How to find unique and duplicate records in Numbers?
I use the current version of Numbers on my iMac (also on iPad and iPhone, but I can do this on the desktop).
In Excel you can use conditional formatting to easily identify duplicate records and also unique records. Then easily delete duplicate records. How do I do this in numbers?
I have one database and I regularly get updates. The update is the same database with a few new additions. I want to combine the data from both, identify the unique entries, which will represent the new additions, then copy and paste them, or otherwise use them once identified.
Any ideas will be helpful.
—–
John W

Comments: 6 Responses to “How To Find Unique and Duplicate Records In Numbers?”

    12 years ago

    There is conditional formatting in Numbers as well.
    So it is just a matter of applying the right formula. Maybe the LOOKUP or MATCH functions will help. I'd imagine you could use them to create a column that shows if the same data is duplicated elsewhere.

    John w
    12 years ago

    I don't know how to do this. I find the conditional format but I can't get it to compare, match or anything. I dont even know how to add a formula.

    Any more advice?

      12 years ago

      There are lots of Numbers videos here at MacMost, so maybe start with them. Or sign up for a class in using either Numbers or Excel to learn spreadsheet basics. Hard to advise you without knowing your level -- but learning to use formulas is the first step to a lot of things.
      Perhaps get some first-hand help from someone with spreadsheet experience?

    John w
    12 years ago

    In other words. I have names in a Numbers document.

    Tim
    Gary
    John
    Jimmy
    Etc.

    Each week I get an updated list from someone else. It might be,

    Tin
    Gary
    John
    Jimmy
    Sue

    Currently I am manually going through the records trying to identify the new additions to the list. After my eyes are crossed and my head is spinning - I think there HAS to be an easier way. So I started - combining the names from the new list with my old list, sharing the file as XLS opening on an old PC to have Excel do the Conditional formatting and highlight the UNIQUE records. Delete all the rest and email the XLS back to the Mac and manually enter the few new additions.

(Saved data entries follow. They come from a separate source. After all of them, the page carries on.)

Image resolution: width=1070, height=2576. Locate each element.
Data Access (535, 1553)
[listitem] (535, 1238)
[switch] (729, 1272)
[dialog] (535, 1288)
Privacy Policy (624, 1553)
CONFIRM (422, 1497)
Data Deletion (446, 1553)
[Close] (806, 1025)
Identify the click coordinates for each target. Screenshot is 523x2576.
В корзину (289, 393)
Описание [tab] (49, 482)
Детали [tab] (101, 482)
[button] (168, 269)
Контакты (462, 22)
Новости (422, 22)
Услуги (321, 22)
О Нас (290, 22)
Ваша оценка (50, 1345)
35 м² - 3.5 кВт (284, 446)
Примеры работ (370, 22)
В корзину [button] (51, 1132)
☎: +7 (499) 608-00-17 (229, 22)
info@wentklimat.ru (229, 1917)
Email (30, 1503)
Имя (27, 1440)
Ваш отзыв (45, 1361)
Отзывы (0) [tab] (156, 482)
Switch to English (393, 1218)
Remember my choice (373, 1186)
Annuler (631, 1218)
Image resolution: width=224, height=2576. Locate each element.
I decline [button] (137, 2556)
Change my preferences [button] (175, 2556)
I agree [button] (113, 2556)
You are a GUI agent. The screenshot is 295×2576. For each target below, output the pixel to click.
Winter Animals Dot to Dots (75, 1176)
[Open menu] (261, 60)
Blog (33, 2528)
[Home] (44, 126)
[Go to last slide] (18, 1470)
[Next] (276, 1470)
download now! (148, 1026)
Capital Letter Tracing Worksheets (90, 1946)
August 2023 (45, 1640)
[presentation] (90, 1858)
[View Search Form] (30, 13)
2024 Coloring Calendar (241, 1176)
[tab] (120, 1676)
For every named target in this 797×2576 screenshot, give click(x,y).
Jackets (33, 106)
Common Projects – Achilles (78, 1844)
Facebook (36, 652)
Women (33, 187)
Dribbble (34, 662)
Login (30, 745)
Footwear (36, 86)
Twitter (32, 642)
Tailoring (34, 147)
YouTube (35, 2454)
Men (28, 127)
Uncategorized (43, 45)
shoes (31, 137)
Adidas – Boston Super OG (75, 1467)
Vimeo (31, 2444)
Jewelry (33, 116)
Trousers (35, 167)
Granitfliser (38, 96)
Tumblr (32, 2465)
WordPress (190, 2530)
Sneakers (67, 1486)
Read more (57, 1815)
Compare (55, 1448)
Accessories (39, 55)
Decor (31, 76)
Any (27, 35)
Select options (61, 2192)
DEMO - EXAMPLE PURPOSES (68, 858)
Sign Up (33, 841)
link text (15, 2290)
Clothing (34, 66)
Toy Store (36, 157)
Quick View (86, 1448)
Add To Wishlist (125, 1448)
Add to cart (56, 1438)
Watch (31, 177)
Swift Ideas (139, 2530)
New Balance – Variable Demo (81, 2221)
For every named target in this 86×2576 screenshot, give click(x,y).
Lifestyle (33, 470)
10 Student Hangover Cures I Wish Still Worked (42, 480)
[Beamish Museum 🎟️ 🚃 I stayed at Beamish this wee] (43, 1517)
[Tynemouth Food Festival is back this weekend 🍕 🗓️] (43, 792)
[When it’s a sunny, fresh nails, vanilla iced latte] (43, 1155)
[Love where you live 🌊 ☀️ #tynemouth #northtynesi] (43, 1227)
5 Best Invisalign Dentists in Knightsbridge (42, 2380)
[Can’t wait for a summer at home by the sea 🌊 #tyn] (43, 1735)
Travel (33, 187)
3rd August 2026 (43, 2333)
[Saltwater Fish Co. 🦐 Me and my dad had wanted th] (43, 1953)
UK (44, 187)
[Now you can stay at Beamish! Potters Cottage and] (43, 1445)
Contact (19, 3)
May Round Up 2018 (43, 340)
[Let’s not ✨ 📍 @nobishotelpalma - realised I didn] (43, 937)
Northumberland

    I really just need to quickly identify the new records in a database.

    And, I'm no database/Excel expert either.

    John w
    12 years ago

    Thanks Gary,

    I use basic calculations and do ok, generally speaking. But I can't seem to get a Match or V/H Lookup to work for me.

      12 years ago

      For instance, if you have your old names in column B. And your new names in column D. Then this formula in E2:
      =MATCH(D2,B,0)
      This will try to match the value of D2 to any row in B. If it finds it, you get a number (the number of the row). If it doesn't find it, you get an error (red triangle).
      Copy and paste into E3-Ewhatever. Then you can see the triangles where it can't find a match.